3) Make yourself a legislator-for-a-day: What solution(s) would you propose to effectively deal with the problem of bullying in schools?

Powerful statements: Lots of interesting comments on the Tower of Power post from people who weren't as impressed as I was; there's also some first-class ranting about the overall quality of live-sound engineers at most big festivals.

6 comments:

Gary P. said...

1) Were you ever on the receiving end of bullying in school?

Of course as an elementary school student. Is there anyone who survived public schools anywhere who wasn't bullied at some point?

2) Were you ever on the giving end?

I don't think so. I'm a lover, not a fighter! By the time I started playing trumpet in 6th grade, I spent too much time in the band room practicing before and after school to bully or be bullied.

3) Make yourself a legislator-for-a-day: What solution(s) would you propose to effectively deal with the problem of bullying in schools?

Bring back the threat of the Board of Education. The small number of kids who cause the problems aren't afraid of their teachers or principals, much less their parents.

Matt said...

1) More than likely. I wasn't really the most outgoing kid in elemetary school.

2) Not that I know of, but I'm sure at some point I might have back in my younger days.

3) Get rid of the zero tolerance and let them fight it out. If the kid has the brass to stand up to the bully, let him show it. It makes the kid being picked on feel really bad when an adult comes up and handles it and he gets in trouble because it gives the sense that someone else has to do his dirty work. I say let the boy beat it out.

Kev said...

"Get rid of the zero tolerance and let them fight it out."

I'm with you, Matt, but I wonder how that would work once the lawyers inevitably got involved. School administrators tend to run like scared rabbits at even the mere thought of liability on their part...

But yeah, if that could be avoided, there's something to be said for "settling it like men," as far as I'm concerned.

Eric Grubbs said...

1) Were you ever on the receiving end of bullying in school?

Yes, but I was only threatened with physical pain in college. All the times in middle school were mental (as in, teasing).

2) Were you ever on the giving end?

Not intentionally.

3) Make yourself a legislator-for-a-day: What solution(s) would you propose to effectively deal with the problem of bullying in schools?

Teaching self-esteem and self-respect is the first step.

Anonymous said...

It is amazing how many teachers still side with the bully and feel that the bullied child somehow "brought it on himself."

We need to have understanding and be more loving to the "less esteemed" bullied and have harsher punishment for the bullies - yes the Board of Education would work just fine. If not that, then immediate removal from the school and enrollment in a very strict alternative education program off campus (jail school).

JP

Jazzy G said...

1) Yes

2) Yes; Bruised the face of a guy in the middle of the band hall in 7th grade. The shock and embarassment of being pummeled by a girl half his size kept him, his friends, and all who heard about it from messing with me for the rest of my public school days. :-)

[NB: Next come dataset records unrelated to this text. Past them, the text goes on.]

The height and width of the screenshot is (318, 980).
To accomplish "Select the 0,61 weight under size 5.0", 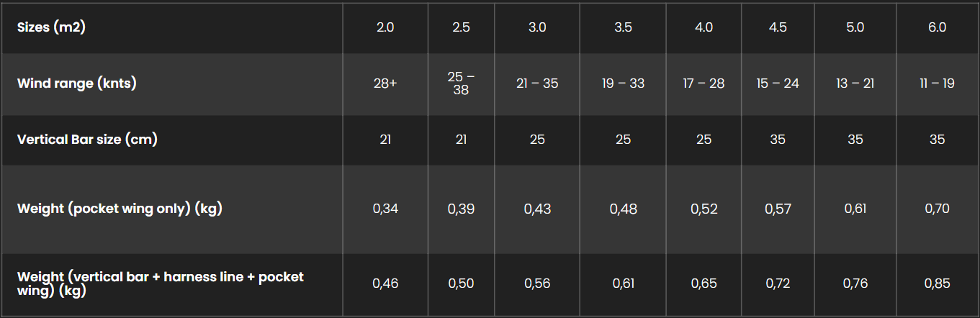I will coord(855,209).
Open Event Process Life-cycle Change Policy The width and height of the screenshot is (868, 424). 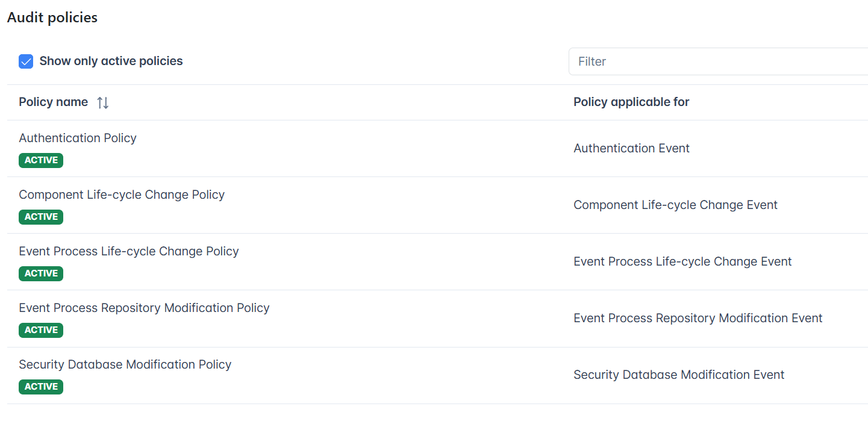tap(129, 251)
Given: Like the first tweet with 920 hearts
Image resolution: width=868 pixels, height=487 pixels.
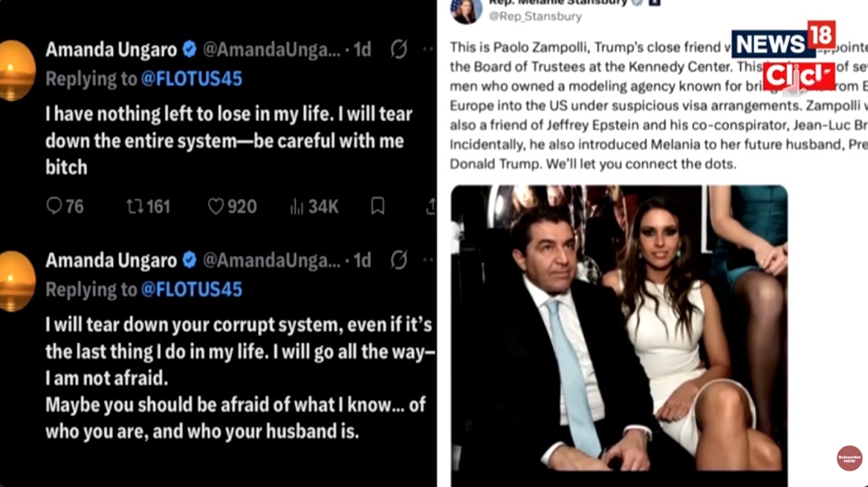Looking at the screenshot, I should coord(216,206).
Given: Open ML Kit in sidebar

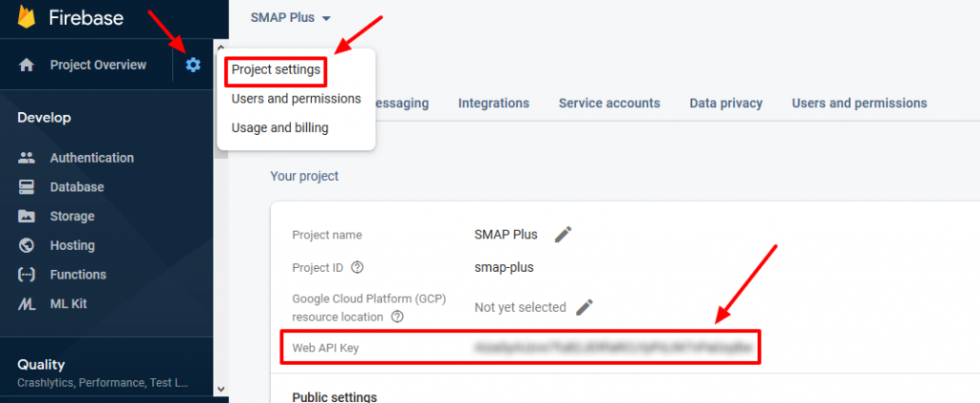Looking at the screenshot, I should point(69,303).
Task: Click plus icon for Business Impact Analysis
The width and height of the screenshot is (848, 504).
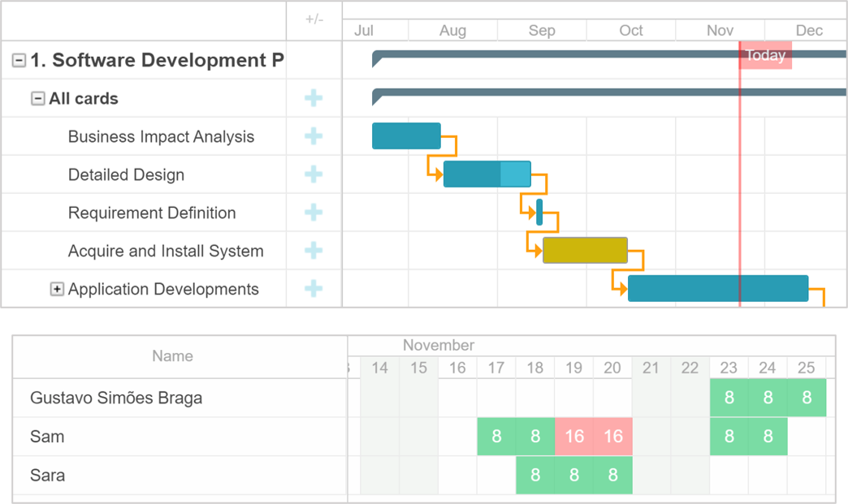Action: click(314, 136)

3) I do think that you should be allowed to defend yourself, to a point, without fear of serious consequences. I completely stand behind my actions in the above answer. I didn't get into any trouble for it. I think the admin should have at least made us all sit down with the principal and have a little chat. A friend of mine got the snot beat out of him that same year. He stood there and took it. He didn't even raise a finger, and he was given ISS for 1 week!!! I found that to be very unjust. It would be like punishing someone who got hit by a guy who ran a stop sign.